Collected data
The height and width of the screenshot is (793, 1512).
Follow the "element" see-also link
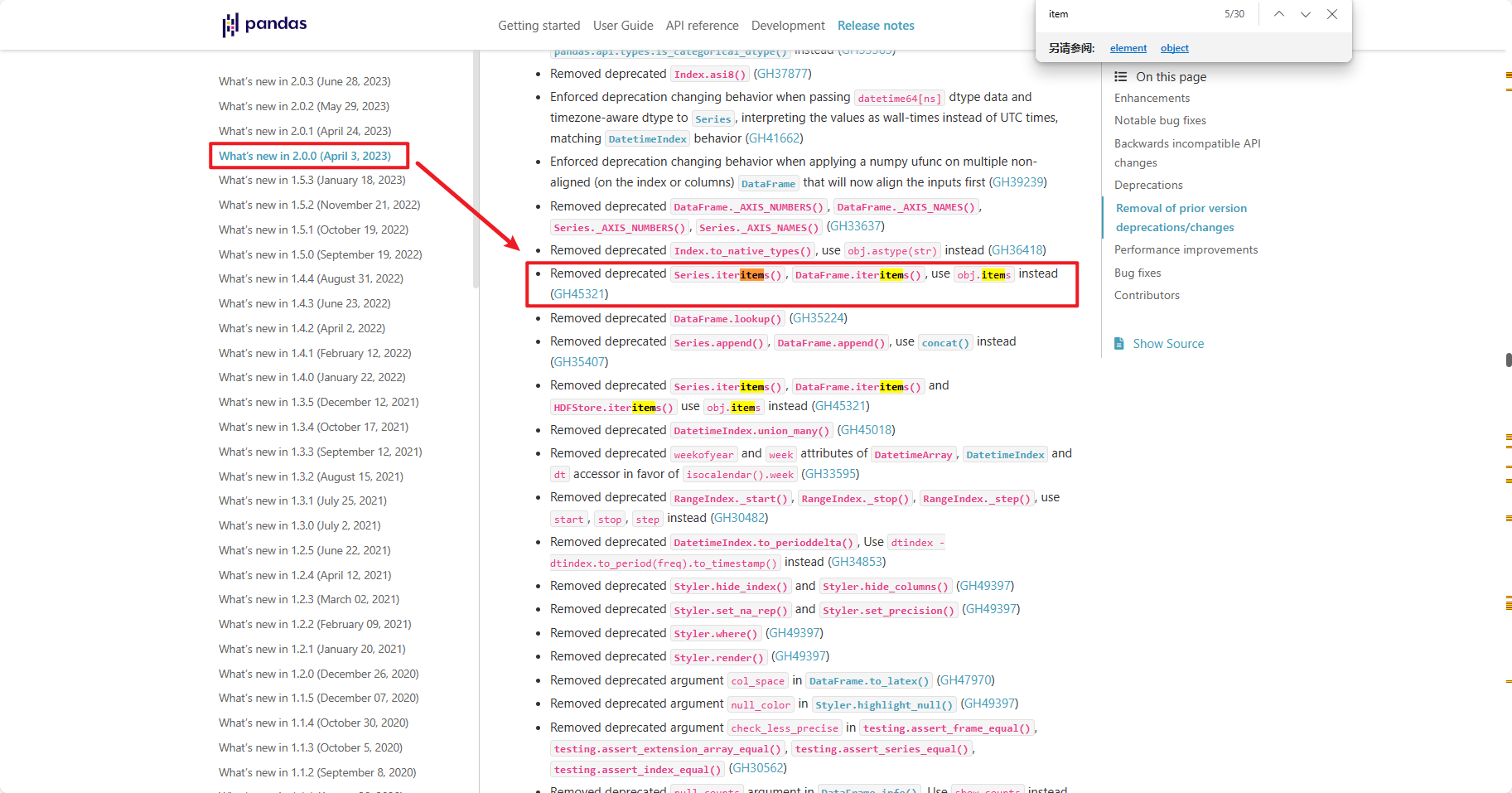pos(1128,48)
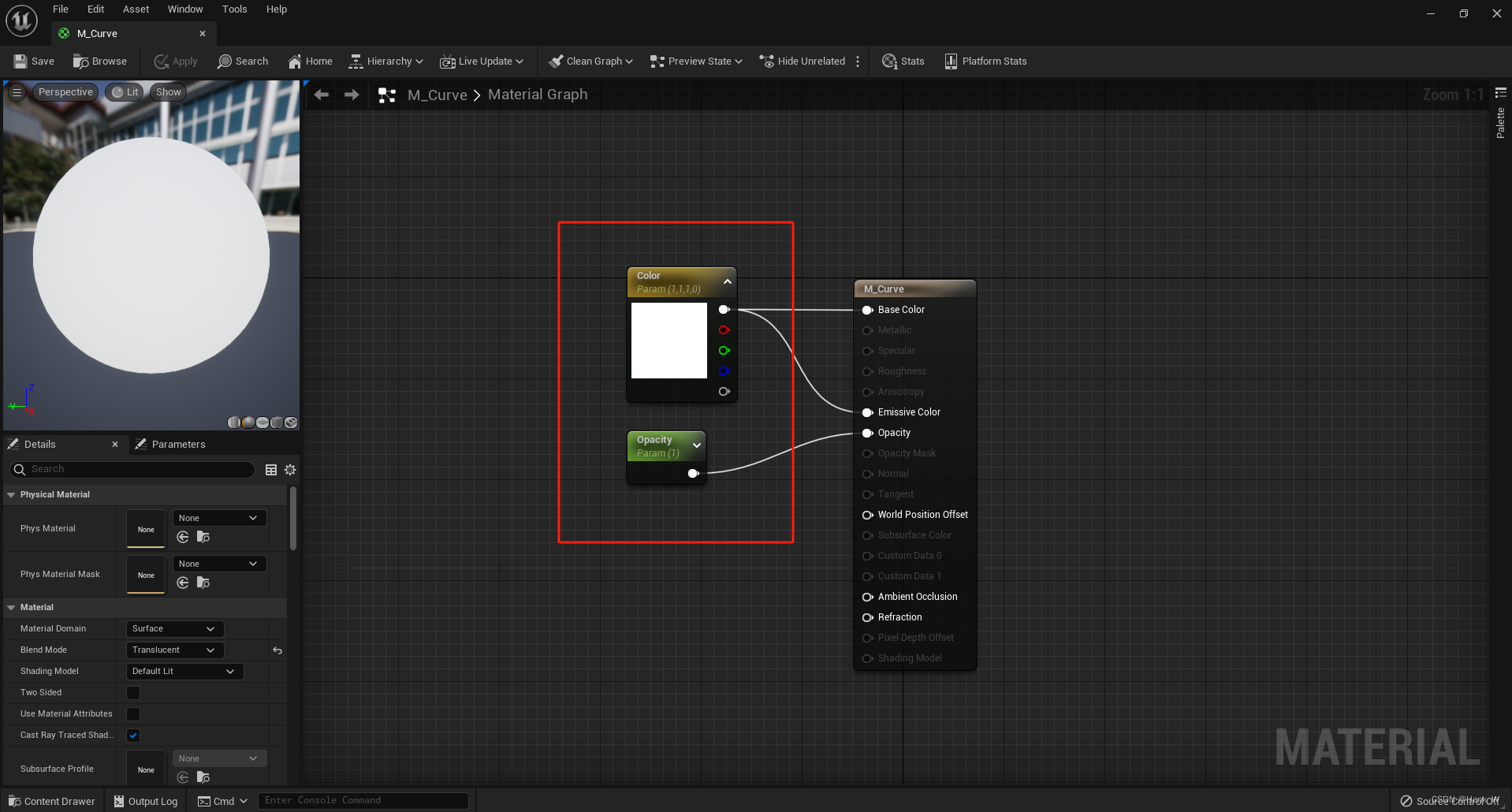
Task: Open the viewport Show options
Action: click(167, 91)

• **Your goal**: Your reply should be the entries above, repeated exactly and free of pictures.

• **Solution for this task**:
The height and width of the screenshot is (793, 1512).
Follow the "element" see-also link
pos(1128,48)
Task: Open the viewport Show options
Action: click(167, 91)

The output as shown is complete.